Tyrrel Bay: What do you do with a ferry when it has the weekend off?

Darrell Jackson and Sarah Barnes
Wed 28 May 2014 16:59
12:27.52N 61:29.15

Tyrrel Bay is a huge well-protected bay and is obviously very popular with cruisers as it was full and we had to motor through a vast array of craft before we could find a suitable space to anchor. This is made more difficult by the reefs in the bay and a very large recent wreck. It was a relief to anchor in quieter waters and the strong winds we had endured for the last week or so, finally moderated. The only worry were the three ferries docked close by. In relation to our recent night time experiences of ferry manoeuvres, Sarah was keen to be reassured that we were out of the way. She was confused that although a steady stream of cars was going onto the ferry they showed no sign of leaving.
Tyrrel Bay is the yachting centre of Carriacou, due to it being so well protected and as it also has a small marina with haul out facilities. It appears that many live aboards choose to stay for extended periods.

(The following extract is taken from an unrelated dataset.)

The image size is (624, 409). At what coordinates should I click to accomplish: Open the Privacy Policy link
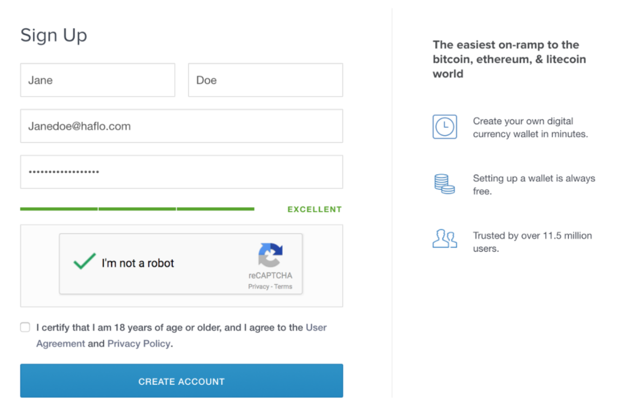139,344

Businesses line the waterfront, separated from the sea by a road. The shore used to be thickly wooded with manchineel and sea grapes. But someone had the bright idea of cutting them down to increase the visibility between the boats and businesses. The error of this was severely felt when hurricane Lenny threw record breaking swells into the bay devastating the unprotected shoreline and destroying much of the road. The government then had to build a sea wall to protect the waterfront.
We went ashore by the marina, although it is small, they have been developing their facilities and it is well looked after and has the tidiest boatyard Darrell has ever seen! We found a very nice restaurant next to the marina in the old slipway building, which provided wifi and excellent cheap meal in genuine surroundings and a very pleasant atmosphere.
Early Sunday morning we dinghied across the bay into the marine park area, which in this case is to protect the mangrove swamp and oyster beds. Outboard off we paddled the mile or so up the length of the swamp in the hope of spotting some interesting wild life hiding in the roots and branches of the mangroves, as well as enjoying the peace. Unfortunately, we only saw one green backed heron, a gull, an oyster catcher and a sand piper, but definitely no parrots!
During our afternoon walk along the beach we solved the mystery of the cars going onto the ferry. An enterprising individual was providing car washing on the car deck and the locals were making the most of the opportunity!